───── Task inputs

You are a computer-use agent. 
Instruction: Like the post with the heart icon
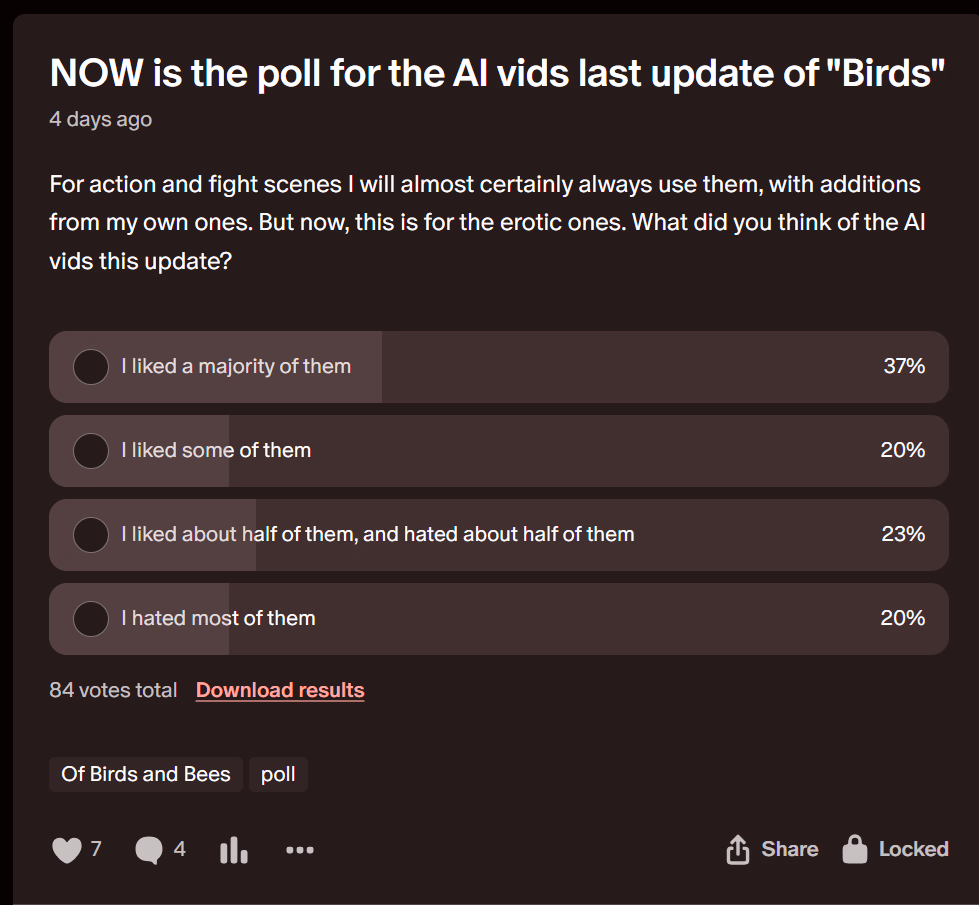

──────────
───── Task inputs

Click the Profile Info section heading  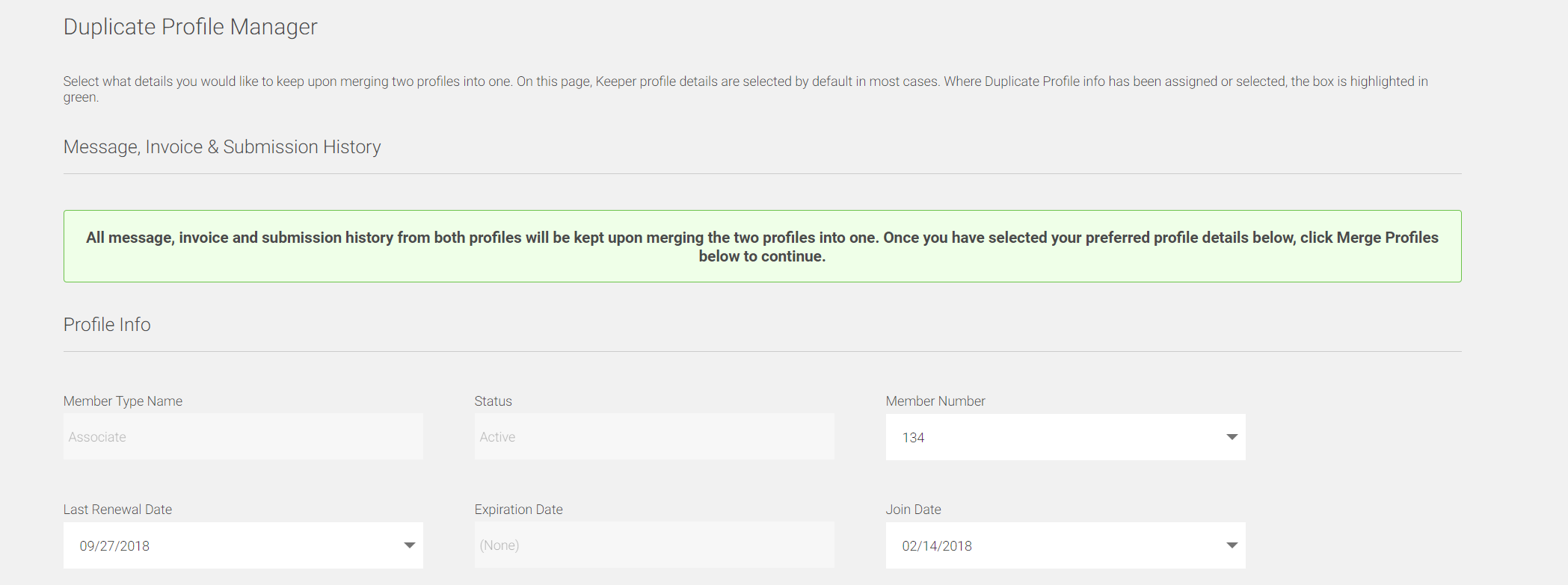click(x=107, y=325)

──────────
───── Task inputs

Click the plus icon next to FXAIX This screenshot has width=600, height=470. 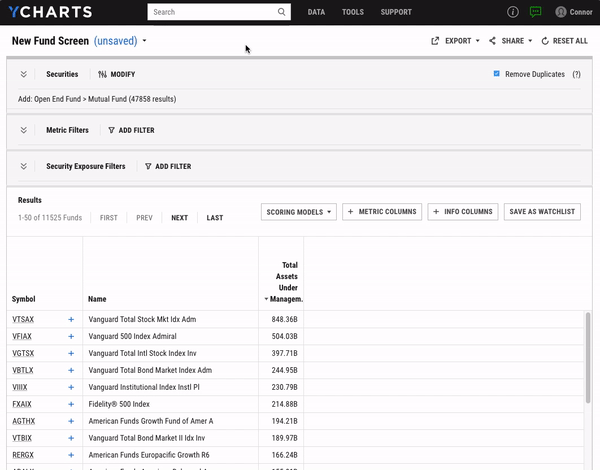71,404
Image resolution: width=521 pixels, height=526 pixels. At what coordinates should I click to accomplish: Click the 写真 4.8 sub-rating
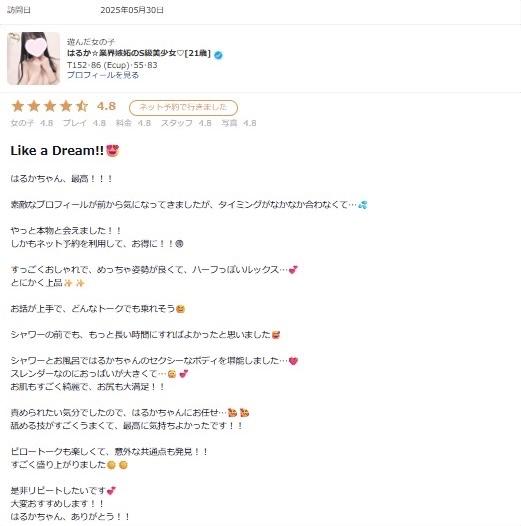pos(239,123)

──────────

→ **Requirement**
Format the lines as a Markdown table with the columns "Row" and "Entry line". Begin at the line that contains "Image resolution: width=521" and stop after the line that contains "pos(239,123)". Number each row, skip blank lines, and leave the pictures out of the answer.

→ **Full answer**
| Row | Entry line |
|---|---|
| 1 | Image resolution: width=521 pixels, height=526 pixels. At what coordinates should I click to accomplish: Click the 写真 4.8 sub-rating |
| 2 | pos(239,123) |